Potato gratin or chicken Kiev?

I clarify that I’m talking low-cost frozen chicken Kiev. Unsurprisingly, of those two, she chooses potato gratin but otherwise she’d have a homemade chicken Kiev.

Roasted cashews or tortilla chips?

“Roasted cashews. Is there salt on them?” Buckets of the stuff, I assure her. “You can’t beat a roasted nut,” she says. Her healthy choice would be unsalted nuts, or a handful of mixed seeds.

Banoffee or tiramisu?

“Tiramisu.” But her favourite pudding, if she had a sweet tooth, is a slice of German plum cake made by her husband, Olly.

Doughnut or Danish?

“A Danish. Doughnuts do not tempt me.” Ideal healthy option? “A Danish. One with loads of fruit in it. Or an apple Danish.” Or evenone with a pear tucked into the pastry.

Double Decker or Snickers?

“A Double Decker.” Healthy choice? ‘What I love at the moment is Green & Black’s burnt toffee chocolate. Or a Cadbury’s Flake,” which feature in the book: pilfered, as an act of charity, from a bumper pack Olly bought in the supermarket. “Flakes don’t count,” says Brian. “They’re full of air; there isn’t enough cocoa in them.”

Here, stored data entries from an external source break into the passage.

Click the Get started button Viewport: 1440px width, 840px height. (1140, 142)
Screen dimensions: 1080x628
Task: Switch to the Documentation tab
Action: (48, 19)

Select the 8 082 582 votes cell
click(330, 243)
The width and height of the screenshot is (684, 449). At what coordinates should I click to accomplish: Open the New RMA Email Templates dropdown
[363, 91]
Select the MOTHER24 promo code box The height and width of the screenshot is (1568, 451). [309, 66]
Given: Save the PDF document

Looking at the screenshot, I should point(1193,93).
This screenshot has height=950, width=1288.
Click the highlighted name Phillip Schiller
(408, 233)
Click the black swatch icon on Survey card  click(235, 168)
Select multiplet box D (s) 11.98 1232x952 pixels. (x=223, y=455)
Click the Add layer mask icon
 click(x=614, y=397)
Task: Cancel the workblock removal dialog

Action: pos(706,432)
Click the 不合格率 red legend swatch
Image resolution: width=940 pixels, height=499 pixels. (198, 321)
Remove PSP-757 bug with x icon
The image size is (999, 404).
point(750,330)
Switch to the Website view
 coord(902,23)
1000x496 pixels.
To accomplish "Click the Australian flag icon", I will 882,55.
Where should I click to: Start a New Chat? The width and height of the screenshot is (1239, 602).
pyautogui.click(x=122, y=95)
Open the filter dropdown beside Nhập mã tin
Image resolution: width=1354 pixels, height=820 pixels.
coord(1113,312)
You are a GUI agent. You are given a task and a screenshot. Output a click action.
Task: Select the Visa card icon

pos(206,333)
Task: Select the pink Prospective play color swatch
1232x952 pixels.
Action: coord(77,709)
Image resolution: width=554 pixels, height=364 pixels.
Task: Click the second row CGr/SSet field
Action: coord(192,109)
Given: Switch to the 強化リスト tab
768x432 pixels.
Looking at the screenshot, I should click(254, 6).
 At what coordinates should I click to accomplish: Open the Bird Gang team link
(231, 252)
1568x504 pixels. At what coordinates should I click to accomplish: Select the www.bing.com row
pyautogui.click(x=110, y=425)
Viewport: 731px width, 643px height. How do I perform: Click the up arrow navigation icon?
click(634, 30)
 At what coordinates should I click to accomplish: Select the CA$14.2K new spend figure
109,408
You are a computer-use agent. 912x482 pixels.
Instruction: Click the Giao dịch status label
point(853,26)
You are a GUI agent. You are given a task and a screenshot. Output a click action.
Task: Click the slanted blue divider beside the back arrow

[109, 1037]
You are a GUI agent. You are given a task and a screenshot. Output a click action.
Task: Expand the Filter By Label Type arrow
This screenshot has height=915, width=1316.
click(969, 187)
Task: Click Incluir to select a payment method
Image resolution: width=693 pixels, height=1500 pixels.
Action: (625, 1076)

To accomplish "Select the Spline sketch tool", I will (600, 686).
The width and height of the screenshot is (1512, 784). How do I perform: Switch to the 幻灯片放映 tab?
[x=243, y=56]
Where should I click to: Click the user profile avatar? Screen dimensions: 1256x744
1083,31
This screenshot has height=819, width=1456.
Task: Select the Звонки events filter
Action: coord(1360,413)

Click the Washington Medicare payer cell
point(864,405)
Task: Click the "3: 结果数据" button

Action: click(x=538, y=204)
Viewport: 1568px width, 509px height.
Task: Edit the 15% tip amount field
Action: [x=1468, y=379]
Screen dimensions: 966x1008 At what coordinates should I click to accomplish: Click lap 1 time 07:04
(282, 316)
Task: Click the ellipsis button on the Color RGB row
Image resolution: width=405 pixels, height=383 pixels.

In the interests of research and balance, when I get home I steal a Flake from the endless supply of selection boxes in my house. The packet states that this 25.6g bar contains “25 per cent minimum” cocoa solids. (The proportion of air is not listed.) It is 100 per cent delicious, and I am sorry I don’t have a straw to mop up the crumbs like the little boy in the 1980s ad with (I think) a Terry Wogan voiceover.

With a sideways look at Brian, I ask Ruth whether other people, for example grandparents, give her four-year-old twin boys crap food. “I feed them good stuff. I don’t have sweets in the house, but I’m not militant,” she says. One has his father’s sweet tooth; the other, like his mother, would be happier with a bowl of pasta. Brian says cheerfully that he brings them to McDonald’s for the odd chocolate milkshake and burger, and buys them sweets sometimes, too.

White rice or a baguette?

"I love baguettes," she says. Her healthy preference would be for brown rice, though she acknowledges that it takes a long time to cook. She and her dad think I am cruel to feed my children wholewheat pasta. "You can't get that in Italy," says Brian, horrorstruck. Ruth has no problem with white rice. If you are overweight, she says in her new book, white rice is the least of your worries. After all, it is the staple sustenance of millions of people in Asia.

Plastic cheese or plastic ham?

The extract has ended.